Work instruction: What are the lines from the one with "The height and" through the end of the records below, written out exactly and without the pictures?

Data for review:
((

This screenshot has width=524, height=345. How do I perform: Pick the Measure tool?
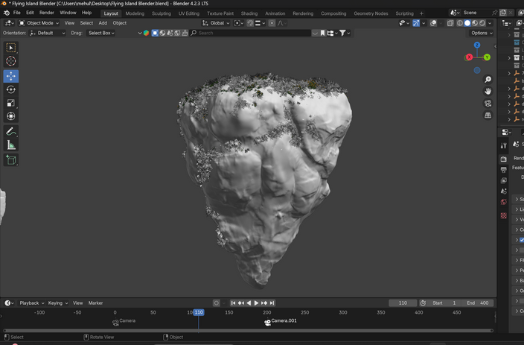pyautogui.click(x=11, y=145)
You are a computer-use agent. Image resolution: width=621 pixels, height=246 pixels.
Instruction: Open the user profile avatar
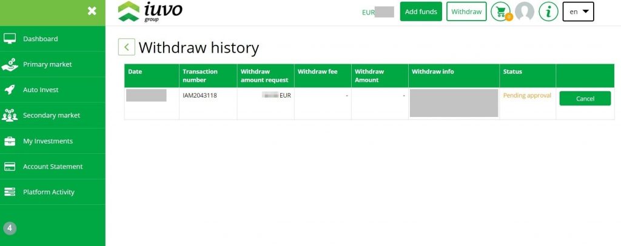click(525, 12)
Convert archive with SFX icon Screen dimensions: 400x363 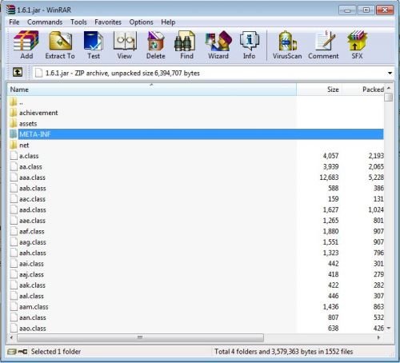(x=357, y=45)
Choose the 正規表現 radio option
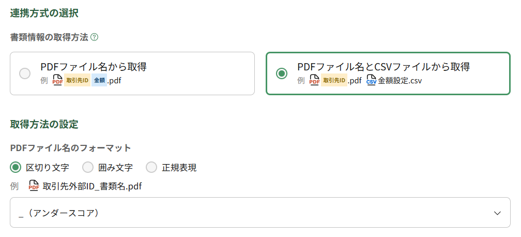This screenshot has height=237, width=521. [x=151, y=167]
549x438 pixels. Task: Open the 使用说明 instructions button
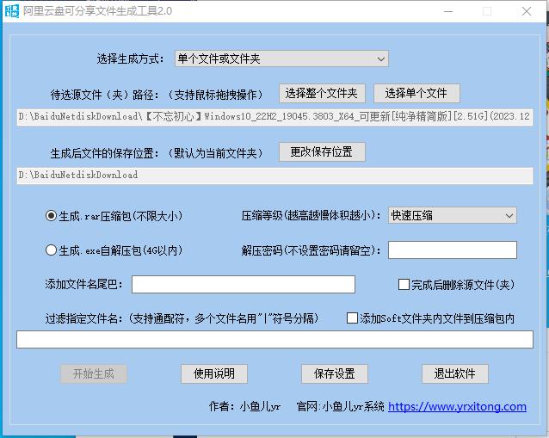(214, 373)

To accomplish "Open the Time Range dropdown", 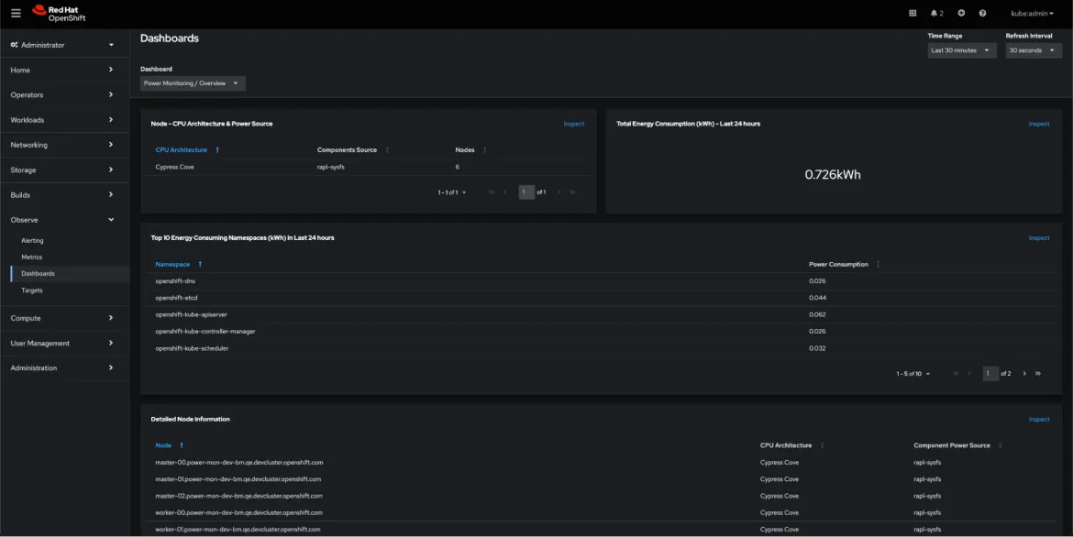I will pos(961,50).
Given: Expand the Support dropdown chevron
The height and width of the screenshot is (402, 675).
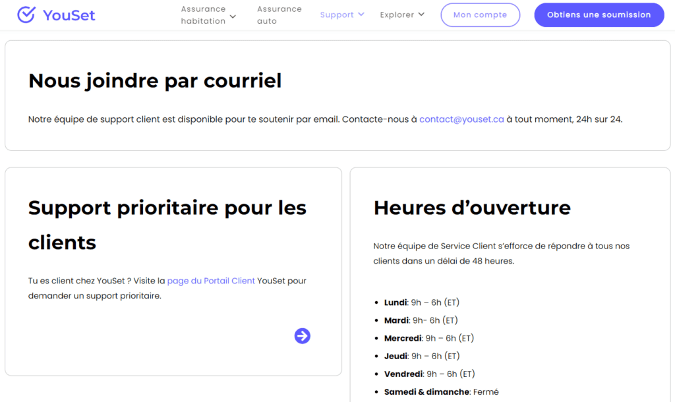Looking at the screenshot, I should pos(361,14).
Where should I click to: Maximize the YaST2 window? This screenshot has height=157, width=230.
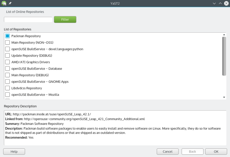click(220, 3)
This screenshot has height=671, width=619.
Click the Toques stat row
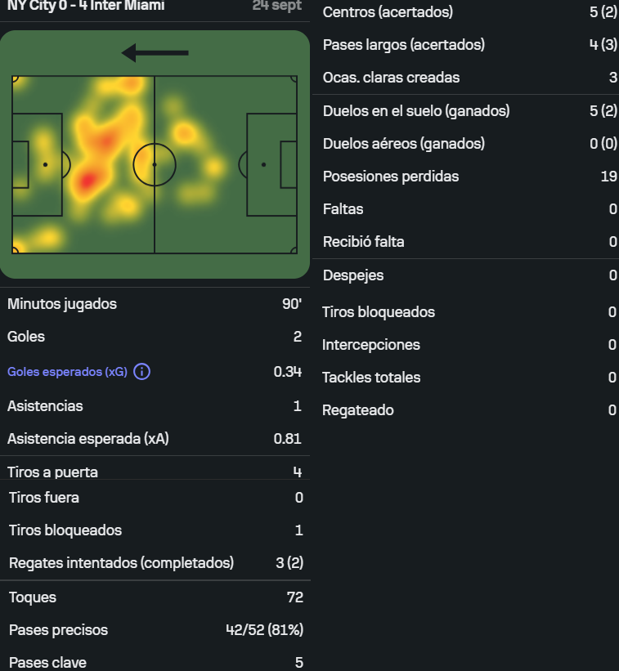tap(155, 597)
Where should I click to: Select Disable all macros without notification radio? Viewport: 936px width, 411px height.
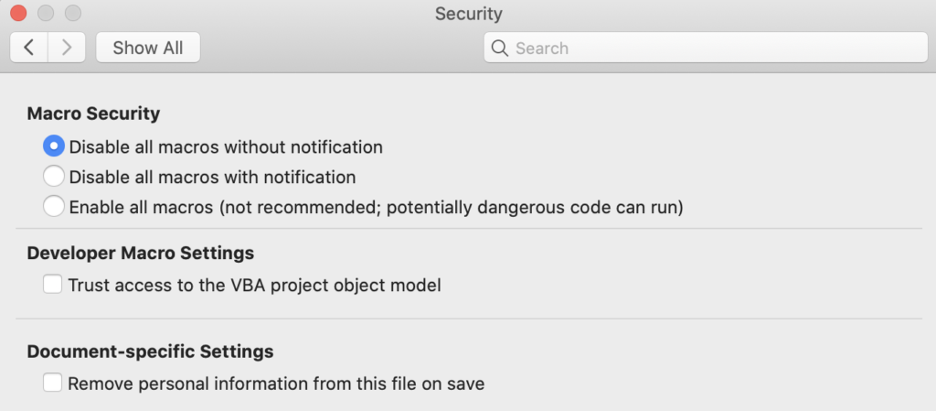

))

Problem solution:
The height and width of the screenshot is (402, 675).
Looking at the screenshot, I should pos(361,14).
Where should I click to: Maximize the YaST2 window? This screenshot has height=157, width=230.
click(220, 3)
This screenshot has height=671, width=619.
Click the Toques stat row
tap(155, 597)
Where should I click to: Select Disable all macros without notification radio? Viewport: 936px width, 411px height.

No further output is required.